Sub Placement Part 2

My previous post covered the boring groundwork of sub-sub and sub-boundary interactions. Now we can use that knowledge to create different subwoofer arrays. You may find it helpful to review the basic beamsteering mechanisms and how those look on an analyzer, as we’ll be putting those concepts in to practice here.

These predictions were created with MAPP XT, and unless otherwise noted we’ll see the response at 30 Hz, 60 Hz, and 120 Hz, in 1/24 oct resolution, to get an idea of how these setups perform over the entire sub range. 

Our overall goal here is to direct the sub evenly over the audience while minimizing energy hitting the walls and washing the stage.

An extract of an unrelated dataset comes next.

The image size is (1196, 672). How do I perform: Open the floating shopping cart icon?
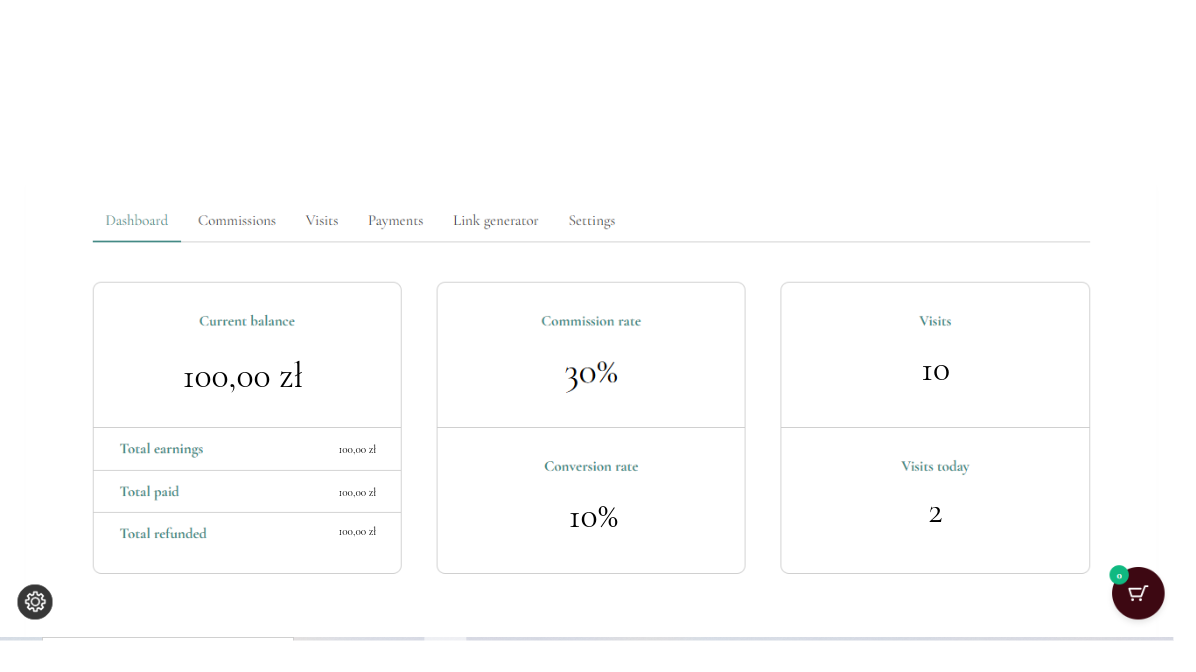click(x=1138, y=593)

I’m terrible with graphics, so here’s our venue:

We have a 120 x 80 foot room with a 40 x 24 foot stage along the left wall. The dimensions aren’t important, but it’s a helpful reference.

Broadside array

Nothing but a good ole’ line of subs across the front of the stage. As we saw in the last post, the idea is that the energy hitting the side walls is not coherent and so this creates a narrowing effect. This is a true “line array.”

This is good for keeping energy off the side walls, but the stage is getting blasted. We see the beam narrowing in action, and notice that the beamwidth halves as frequency doubles. You can get the same effect by keeping frequency constant and doubling the length of the line. To prove that beam angle is only a function of line length, let’s remove every other box, but keep the total line length the same:

Okay, they fired the video crew and we got a lot of extra budget so let’s line up every sub we have.

Notice we have narrowing of the coverage angle at all frequencies. Now we can really punish the guys in the mosh pit.

Interesting thing happening at 120 Hz. Readers of Bob McCarthy’s work will be well familiar with the Parallel Pyramid visible here. Sufficiently long lines with no angular splay result in a coverage pattern that continuously narrows over distance, which is the opposite of how we expect a single loudspeaker to behave. (As an aside, this is why putting 0° in a line array is inadvisable – the HF creates the “razor blade of death,” leaving significant coverage gaps.)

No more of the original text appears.